Stuart Beaty was well known for his sculpture, which ranged from works in wood to stone, showing great skill and craftsmanship. He passed away in 2004 at the age of 83.
During the war, Stuart served with the RAF on the engineering side, including two years in India and Burma where he was greatly influenced by Indian stone and wood carving. During this time, Stuart’s main preoccupation was with painting, and he exhibited work in exhibitions in India during this time. Stuart returned to Scotland and began his course at GSA where he studied modelling and carving. An interest in puppetry encouraged Stuart to help establish the Art School Marionette Theatre.
After graduating from GSA, Stuart studied knitwear design and joined Pringle of Scotland as a designer, eventually being appointed to the Board as Design Director. During this time Stuart continued to make and show sculpture.
Stuart undertook some exciting and prestigious sculpture commissions over his career, and in 1974 he retired from Pringle to the full time practice of sculpture.
Like his wife, Stuart had spent his life and career in pursuit of the creative arts, and both have left a lasting mark since passing away.

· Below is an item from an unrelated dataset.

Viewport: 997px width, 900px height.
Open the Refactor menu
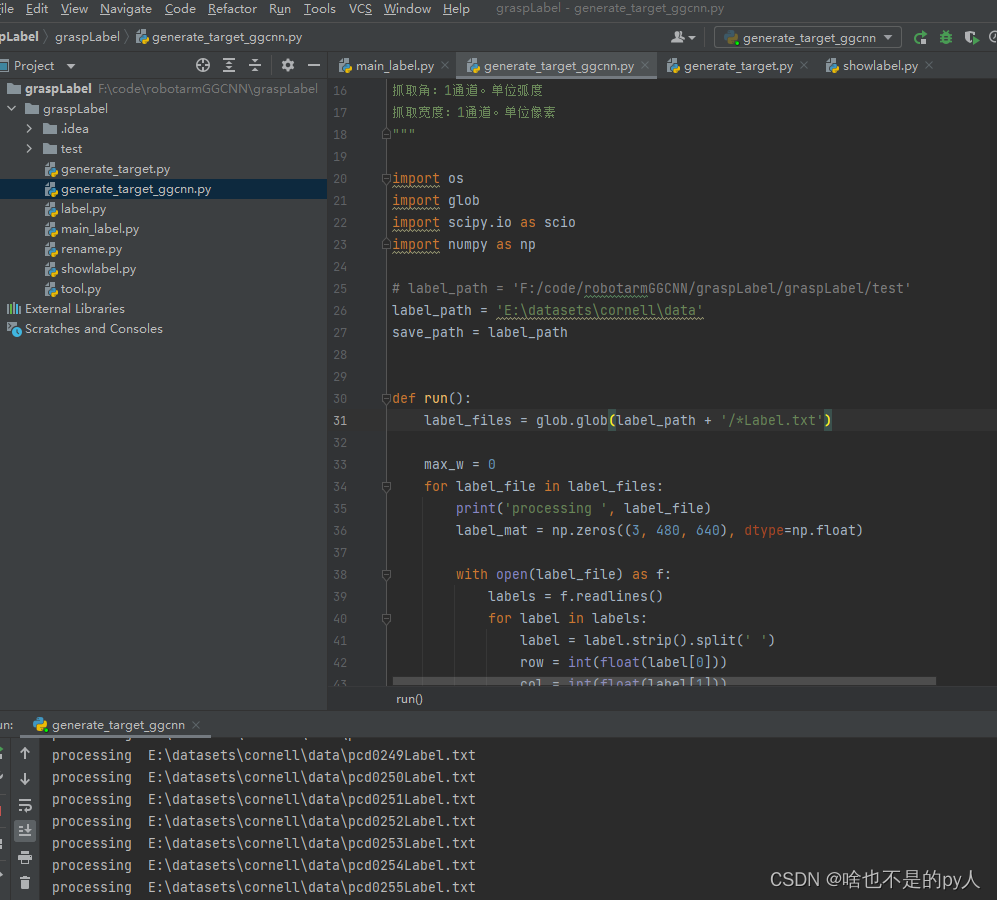(232, 8)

It is only fitting that both Moira and Stuart’s daughter would follow in their footsteps, attending GSA to become a painter, Ann was awarded a Post Diploma of Art in Drawing and Painting with high commendation. Following her graduation, Ann attended Jordanhill College of Education and trained to teach. She then went onto a long and rewarding career teaching Art, finally retiring after thirty five years in 2014.
Ann has enjoyed painting the local landscape and experimenting with the technique of silk painting. She has exhibited in exhibitions over the years, including Hendersons Gallery and the Open Eye in Edinburgh, as well as taking part in various SSA and RSA exhibitions.
There will also be new sculpture by Ana Duncan & Pauline Montgomery, ceramics by Rupert Blamire, Rob Sutherland & Karen McPhail and jewellery by Heather Andrews.
The gallery is now over two floors, with access upstairs now from within the gallery. Upstairs will include a mix of works from the likes of Andy Cross, Fiona Millar, Louise Rawlings, Kate Downie, Valerie Sadler, Susie Hunt and much more.